Please note that while ignored errors will be logged, there will be no summary at the end of the operation to tell you what was ignored, if anything. If this is used for emergency restoration of data, it is recommended that you run the backup in such a way that you can revisit the backup log (look for lines containing the string IGNORED_ERROR).
If you ever have to use this option for reasons that are not understood or understood but not your own responsibility, please contact duplicity maintainers. The need to use this option under production circumstances would normally be considered a bug.
- --imap-full-address email_address
-
The full email address of the user name when logging into an imap server.
If not supplied just the user name part of the email address is used.
- --imap-mailbox option
-
Allows you to specify a different mailbox. The default is
"INBOX".
Other languages may require a different mailbox than the default.
- --gpg-binary file_path
-
Allows you to force duplicity to use
file_path
as gpg command line binary. Can be an absolute or relative file path or a file name.

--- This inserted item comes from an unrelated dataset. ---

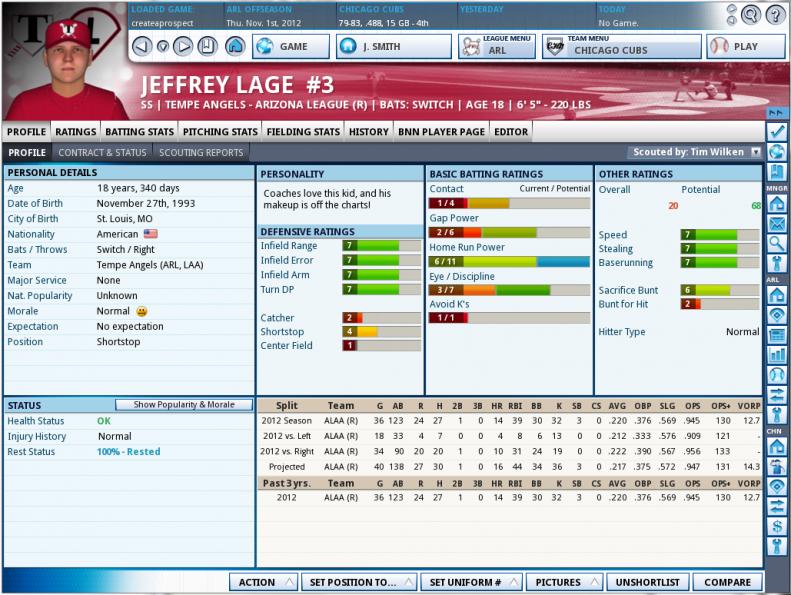Open the dollar sign finances icon

[x=777, y=525]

Default value is 'gpg'. The binary will be localized via the PATH environment variable.
- --gpg-options options
-
Allows you to pass options to gpg encryption. The
options
list should be of the form "--opt1 --opt2=parm" where the string is
quoted and the only spaces allowed are between options.
- --include shell_pattern
-
Similar to
--exclude
but include matched files instead. Unlike
--exclude,
this option will also match parent directories of matched files
(although not necessarily their contents). See the
FILE SELECTION
section for more information.
- --include-filelist filename
-
Like
--exclude-filelist,
but include the listed files instead. See the
FILE SELECTION
section for more information.
- --include-regexp regexp
-
Include files matching the regular expression
regexp.
Only files explicitly matched by
regexp
will be included by this option. See the
FILE SELECTION
section for more information.
- --log-fd number
-
Write specially-formatted versions of output messages to the specified file
descriptor. The format used is designed to be easily consumable by other
programs.
- --log-file filename
-
Write specially-formatted versions of output messages to the specified file.
The format used is designed to be easily consumable by other programs.
- --max-blocksize number
-
determines the number of the blocks examined for changes during the diff process.

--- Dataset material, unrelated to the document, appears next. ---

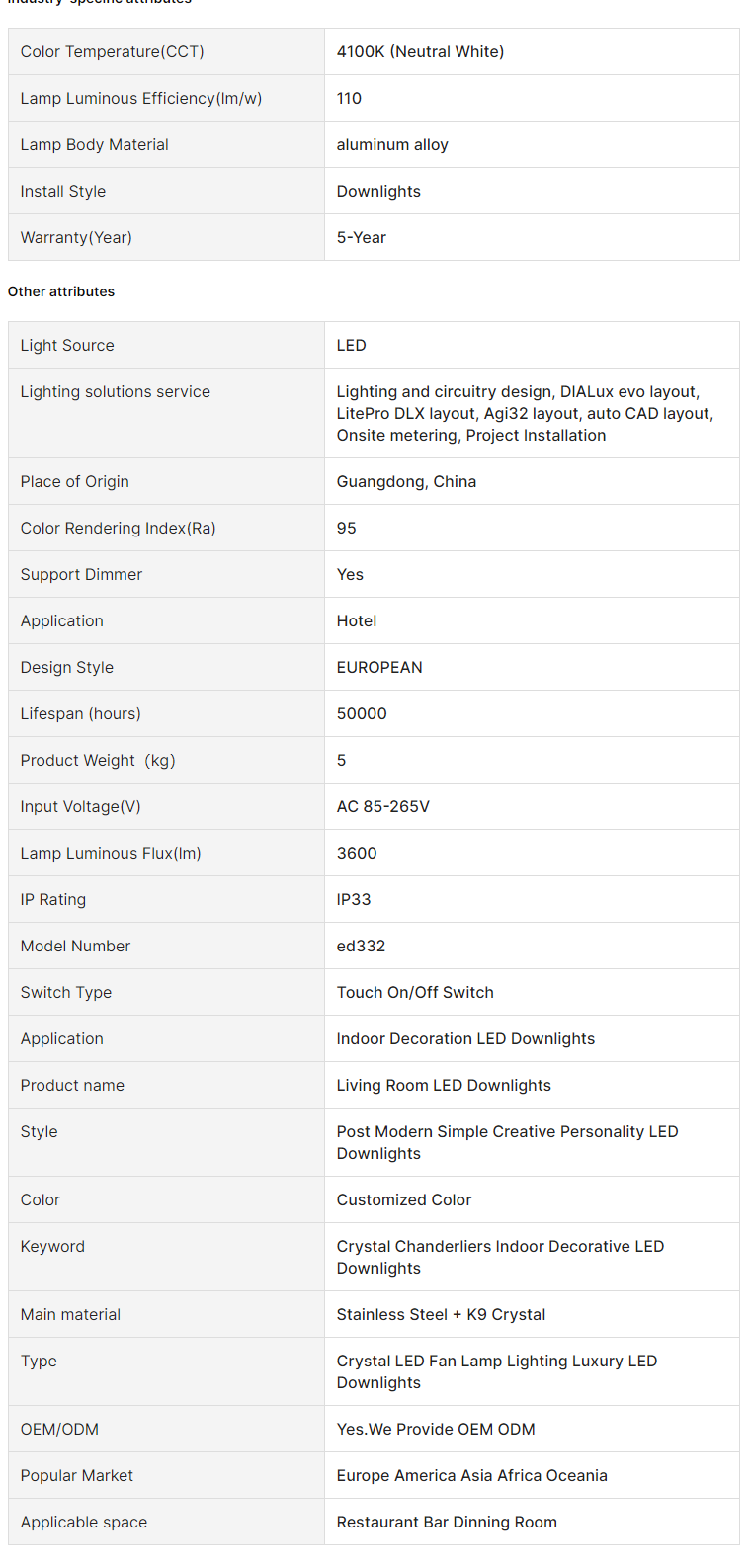Select the aluminum alloy value cell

For files < 1MB the blocksize is a constant of 512.
For files over 1MB the size is given by:
file_blocksize = int((file_len / (2000 * 512)) * 512)
return min(file_blocksize, globals.max_blocksize)
where globals.max_blocksize defaults to 2048. If you specify a larger max_blocksize, your difftar files will be larger, but your sigtar files will be smaller. If you specify a smaller max_blocksize, the reverse occurs. The --max-blocksize option should be in multiples of 512.
- --name symbolicname
-
Set the symbolic name of the backup being operated on. The intent is
to use a separate name for each logically distinct backup. For
example, someone may use "home_daily_s3" for the daily backup of a
home directory to Amazon S3. The structure of the name is up to the
user, it is only important that the names be distinct. The symbolic
name is currently only used to affect the expansion of
--archive-dir
, but may be used for additional features in the future. Users running
more than one distinct backup are encouraged to use this option.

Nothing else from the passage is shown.